Trial registry: NCT01911442
Risk of bias
Bias Authors' judgement Support for judgement
Random sequence generation (selection bias) Low risk Randomised via an interactive voice/web response system
Allocation concealment (selection bias) Unclear risk Details not provided
Blinding of participants and personnel (performance bias)
All outcomes Unclear risk Double‐blinding although details not explicitly provided
Blinding of outcome assessment (detection bias)
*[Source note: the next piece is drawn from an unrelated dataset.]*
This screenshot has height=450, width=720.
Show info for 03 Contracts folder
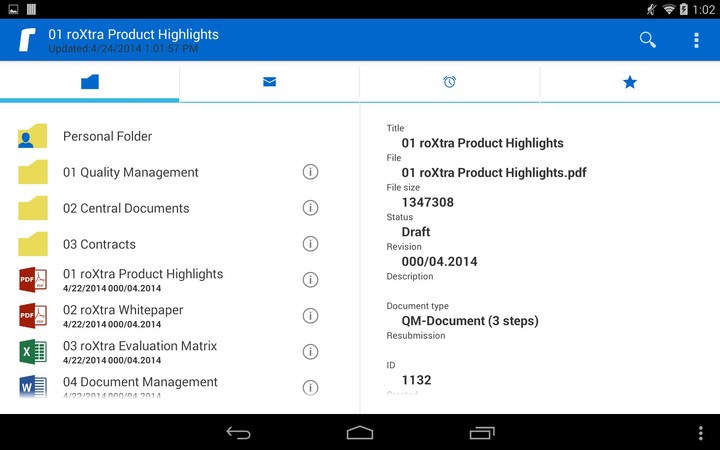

All outcomes Unclear risk Double‐blinding although details not explicitly provided
Incomplete outcome data (attrition bias)
All outcomes Low risk The ITT population consisted of randomised study participants who received at least 1 dose of study medication and had at least 1 postbaseline efficacy assessment.
Selective reporting (reporting bias) Low risk The trial was registered on clinicaltrials.gov and all outcomes were reported.
Other bias High risk "The sponsor was involved in the design, collection, and analysis of the data." "Drs. Loebel, Goldman, Silva, Hernandez, Mankoski, and Deng are employees of Sunovion Pharmaceuticals Inc."